# Crappie Help Please



## colbyhearn (Jul 7, 2010)

Hello, I was hoping yall could help put me on the crappie this season. I would sincerely appreciate it. I plan on fishing lake conroe and creeks (spring, cypress, etc) this year. Feel free to send me a PM if you dont want to make all of your secrets public. I will respect that and keep it a secret. Thanks in advance.


----------



## colbyhearn (Jul 7, 2010)

No help at all? hwell:


----------



## 4 Ever-Fish N (Jun 10, 2006)

I wish I could help you but I'm in the same boat. Have a cabin on Toledo Bend and just don't have the experience. I'm going to hire a guide next year. Actually going with a guide above Toledo, white bass fishing with my son. Hope you get at least a little help.


----------



## alanmacias541 (Feb 4, 2013)

Hey Colby,

I am by no means an expert crappie fisherman but I hope the following serves as a catalyst to aid your understanding.

1) As far as Lake Conroe goes, fishing around the 1097 bridge seems to be the ticket. Now from my understanding there are not any feeder creeks going into Conroe so the spring run is not like it is in other Texas Lakes. Seems like minnows or jigs around the bridge pilings will catch some crappie in that area yearround. If you have a boat you should have some success.

2) The tributaries of Lake Houston offer a more traditional approach to the early season spawning. Spring and Cypress Creek can be good at times but obviously you must know the honey holes. If I knew of any I would share them but in all honesty I do not know of any as I have struggled myself finding a good spot but I am confined to the bank; if you have the advantage of a boat and depth finder I am sure you could find some deep holes with brush.
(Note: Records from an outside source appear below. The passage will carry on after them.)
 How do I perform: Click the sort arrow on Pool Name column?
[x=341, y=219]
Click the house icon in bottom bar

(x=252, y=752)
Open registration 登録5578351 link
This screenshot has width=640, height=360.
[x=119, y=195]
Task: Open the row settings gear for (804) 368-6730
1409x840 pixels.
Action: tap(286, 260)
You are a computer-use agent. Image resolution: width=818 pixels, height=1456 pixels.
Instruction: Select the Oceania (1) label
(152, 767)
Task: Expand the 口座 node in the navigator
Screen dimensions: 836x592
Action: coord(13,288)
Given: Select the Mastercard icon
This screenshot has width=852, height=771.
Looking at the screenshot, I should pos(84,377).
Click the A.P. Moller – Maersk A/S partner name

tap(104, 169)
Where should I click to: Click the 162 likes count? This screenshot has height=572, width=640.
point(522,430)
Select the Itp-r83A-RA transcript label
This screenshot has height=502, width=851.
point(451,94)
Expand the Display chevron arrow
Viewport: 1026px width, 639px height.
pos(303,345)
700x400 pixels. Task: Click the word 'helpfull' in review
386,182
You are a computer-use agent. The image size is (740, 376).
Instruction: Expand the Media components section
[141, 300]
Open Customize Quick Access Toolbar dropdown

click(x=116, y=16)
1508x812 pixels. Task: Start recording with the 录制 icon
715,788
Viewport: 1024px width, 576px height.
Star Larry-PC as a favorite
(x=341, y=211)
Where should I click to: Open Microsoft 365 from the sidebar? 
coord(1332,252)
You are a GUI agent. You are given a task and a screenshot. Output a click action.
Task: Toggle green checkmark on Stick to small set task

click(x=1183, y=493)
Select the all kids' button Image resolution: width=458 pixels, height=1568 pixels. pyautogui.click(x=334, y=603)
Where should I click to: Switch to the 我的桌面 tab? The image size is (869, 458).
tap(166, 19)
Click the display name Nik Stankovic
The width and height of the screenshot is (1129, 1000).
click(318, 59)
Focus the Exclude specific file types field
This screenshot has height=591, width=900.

Another place would be Luce Bayou which is on the east fork of the San Jacinto. Ponderosa Marina is a good launching place if you are boat bound. Again minnows or curly tail/ marabou jigs will usually yield good results.

Hope this helps!

Alan


----------



## FISHROADIE (Apr 2, 2010)

You are not going to find any true crappie fisherman giving up any locations. Crappie fisherman like to keep that stuff under there hat. But I will disclose that you can sometimes find them under the bridges right next to the pilings. They are a lot deeper than you might think this time of year, don't be afraid to fish right off the bottom in 26 ft of water or deeper. I like to use jigs different colors work good some colors better than others. Crappie nibbles can really help out the bite sometimes. Good luck and give us a report.


----------



## whsalum (Mar 4, 2013)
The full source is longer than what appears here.